MTAP and CDKN2A are immediately adjacent on chromosome 9 and hence difficult to separate genetically because of frequent co-deletion. Their respective functional roles are complementary in promoting cancer with evasion of anti-tumor immunity and loss of cell cycle growth control.

Loss of Two Tumor Suppressor Genes at 9p21.3

MTAP is a tumor suppressor gene that is a housekeeping enzyme involved in methionine and purine salvage. This pathway can be thought of as more of a superhighway than a pathway, with millimolar flux of MTA. Despite high concentrations inside cells, very little MTA is normally found extracellularly, and in the circulation is at low nanomolar levels.

Deletion of the MTAP Enzyme Breaks a Major Metabolic Pathway

Based on a large body of published research together with mechanistic studies from our scientific founder Dr Everett Stone, we conclude that MTAP loss as the primary driver of this profound cancer immunosuppression and clinical consequences of 9p21.3 deletion.

When MTAP activity is lost the enzyme substrate methylthioadenosine (MTA), builds up inside cancer cells, but most freely escapes the cancer cell where it exerts an inhibitory effect on the immune system, effectively blocking antitumor immunity.

MTA Mediated Immunosuppression

The immunosuppressive properties of MTA were first described over 40 years ago and are mediated through both adenosine receptor signaling and inhibition of the methyltransferase enzyme PRMT5, with preferential inhibitory effects on CD8+ killer T cells and NK cells.
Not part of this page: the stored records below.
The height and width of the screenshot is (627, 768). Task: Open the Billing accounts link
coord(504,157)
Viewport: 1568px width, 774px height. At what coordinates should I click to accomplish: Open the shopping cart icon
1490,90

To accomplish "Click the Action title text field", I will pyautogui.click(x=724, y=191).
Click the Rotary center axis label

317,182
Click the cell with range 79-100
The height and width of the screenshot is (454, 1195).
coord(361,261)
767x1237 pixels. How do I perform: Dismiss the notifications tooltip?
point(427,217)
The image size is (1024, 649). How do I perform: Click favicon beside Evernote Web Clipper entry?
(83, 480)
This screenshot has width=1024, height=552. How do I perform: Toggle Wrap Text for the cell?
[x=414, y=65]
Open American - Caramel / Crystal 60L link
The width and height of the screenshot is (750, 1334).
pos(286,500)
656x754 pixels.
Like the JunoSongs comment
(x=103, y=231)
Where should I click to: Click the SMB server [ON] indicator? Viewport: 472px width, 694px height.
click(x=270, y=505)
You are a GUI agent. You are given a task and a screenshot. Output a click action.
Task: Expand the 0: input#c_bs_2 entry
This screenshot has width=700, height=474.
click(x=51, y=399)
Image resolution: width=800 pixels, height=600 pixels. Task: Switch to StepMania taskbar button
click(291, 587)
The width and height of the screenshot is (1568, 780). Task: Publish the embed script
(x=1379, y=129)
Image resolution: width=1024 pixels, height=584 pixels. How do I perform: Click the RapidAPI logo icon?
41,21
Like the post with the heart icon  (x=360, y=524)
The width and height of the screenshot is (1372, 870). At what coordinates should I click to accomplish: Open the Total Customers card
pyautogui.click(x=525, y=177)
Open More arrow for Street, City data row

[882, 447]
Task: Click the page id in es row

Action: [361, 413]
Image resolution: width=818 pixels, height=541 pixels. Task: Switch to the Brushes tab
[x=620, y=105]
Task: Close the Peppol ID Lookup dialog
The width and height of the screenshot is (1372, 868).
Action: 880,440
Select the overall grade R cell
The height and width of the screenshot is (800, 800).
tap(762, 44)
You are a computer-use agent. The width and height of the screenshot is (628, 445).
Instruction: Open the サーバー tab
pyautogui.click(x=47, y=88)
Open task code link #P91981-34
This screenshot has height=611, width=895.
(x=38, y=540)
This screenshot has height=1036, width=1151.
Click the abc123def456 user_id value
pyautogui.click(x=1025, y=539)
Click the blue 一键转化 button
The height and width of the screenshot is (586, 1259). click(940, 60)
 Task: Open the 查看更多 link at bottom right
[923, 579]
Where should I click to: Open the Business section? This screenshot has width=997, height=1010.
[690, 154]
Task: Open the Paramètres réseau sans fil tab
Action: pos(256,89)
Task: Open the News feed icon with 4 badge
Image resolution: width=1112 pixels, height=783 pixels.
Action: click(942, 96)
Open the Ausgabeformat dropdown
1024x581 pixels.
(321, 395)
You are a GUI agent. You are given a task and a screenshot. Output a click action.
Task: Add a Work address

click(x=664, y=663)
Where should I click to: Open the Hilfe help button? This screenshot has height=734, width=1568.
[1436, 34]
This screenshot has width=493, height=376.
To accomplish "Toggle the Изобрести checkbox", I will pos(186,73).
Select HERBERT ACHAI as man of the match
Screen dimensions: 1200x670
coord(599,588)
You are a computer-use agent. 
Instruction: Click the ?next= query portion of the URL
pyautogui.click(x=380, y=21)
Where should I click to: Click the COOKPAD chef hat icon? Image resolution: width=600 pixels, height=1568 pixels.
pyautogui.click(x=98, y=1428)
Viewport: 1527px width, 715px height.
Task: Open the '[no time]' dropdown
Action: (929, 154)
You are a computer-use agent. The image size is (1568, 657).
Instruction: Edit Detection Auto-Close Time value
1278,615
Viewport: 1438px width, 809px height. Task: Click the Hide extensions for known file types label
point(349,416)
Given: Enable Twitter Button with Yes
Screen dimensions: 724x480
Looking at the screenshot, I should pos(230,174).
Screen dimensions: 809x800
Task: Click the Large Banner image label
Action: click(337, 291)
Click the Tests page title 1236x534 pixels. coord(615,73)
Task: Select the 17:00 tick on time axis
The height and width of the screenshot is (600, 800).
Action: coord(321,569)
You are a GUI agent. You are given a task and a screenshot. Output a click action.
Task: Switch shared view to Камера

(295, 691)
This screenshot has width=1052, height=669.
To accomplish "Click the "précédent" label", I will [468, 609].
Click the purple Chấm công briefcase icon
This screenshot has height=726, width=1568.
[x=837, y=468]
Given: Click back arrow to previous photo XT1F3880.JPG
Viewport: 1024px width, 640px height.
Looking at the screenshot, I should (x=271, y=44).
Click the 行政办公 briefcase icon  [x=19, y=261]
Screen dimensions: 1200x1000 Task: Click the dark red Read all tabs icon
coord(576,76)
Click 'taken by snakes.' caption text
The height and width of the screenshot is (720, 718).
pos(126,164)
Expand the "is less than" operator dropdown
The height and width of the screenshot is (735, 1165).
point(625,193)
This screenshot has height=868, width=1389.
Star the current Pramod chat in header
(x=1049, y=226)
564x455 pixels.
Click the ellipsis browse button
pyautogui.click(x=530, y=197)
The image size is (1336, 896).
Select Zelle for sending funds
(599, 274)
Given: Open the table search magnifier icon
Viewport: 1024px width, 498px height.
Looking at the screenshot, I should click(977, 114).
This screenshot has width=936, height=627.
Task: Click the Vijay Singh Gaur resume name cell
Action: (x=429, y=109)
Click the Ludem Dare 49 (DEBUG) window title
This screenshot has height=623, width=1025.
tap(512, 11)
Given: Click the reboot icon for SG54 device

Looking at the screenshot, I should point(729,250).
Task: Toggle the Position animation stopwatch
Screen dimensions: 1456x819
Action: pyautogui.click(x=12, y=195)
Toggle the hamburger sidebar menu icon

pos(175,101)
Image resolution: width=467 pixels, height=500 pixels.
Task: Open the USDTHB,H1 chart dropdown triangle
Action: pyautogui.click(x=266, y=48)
MTA is not known to play a regulatory role in normal physiology and may be unique as a pathological immunosuppressant in cancer distinct from the canonical immunoregulatory pathways frequently co-opted to evade immune surveillance and antitumor immunity.

At Delta TpX we are addressing the genetically driven immunosuppression resulting from MTAP gene loss of function. This represents the largest targeted therapy opportunity in oncology.

Frequency of MTAP Gene Deletion in Cancer

Reactivation of Antitumor Immunity by MTA Depletion in the Tumor Microenvironment

Our product candidate DTX-5500 requires a companion diagnostic to identify patients that may benefit from treatment. We anticipate that MTA depletion with DTX-5500 will reboot antitumor immunity.

The ubiquitous nature of the 9p21.3 deletion as a genetic correlate of immunosuppression and poor outcomes supports a tissue-agnostic development path using the MTAP CDx for patient identification.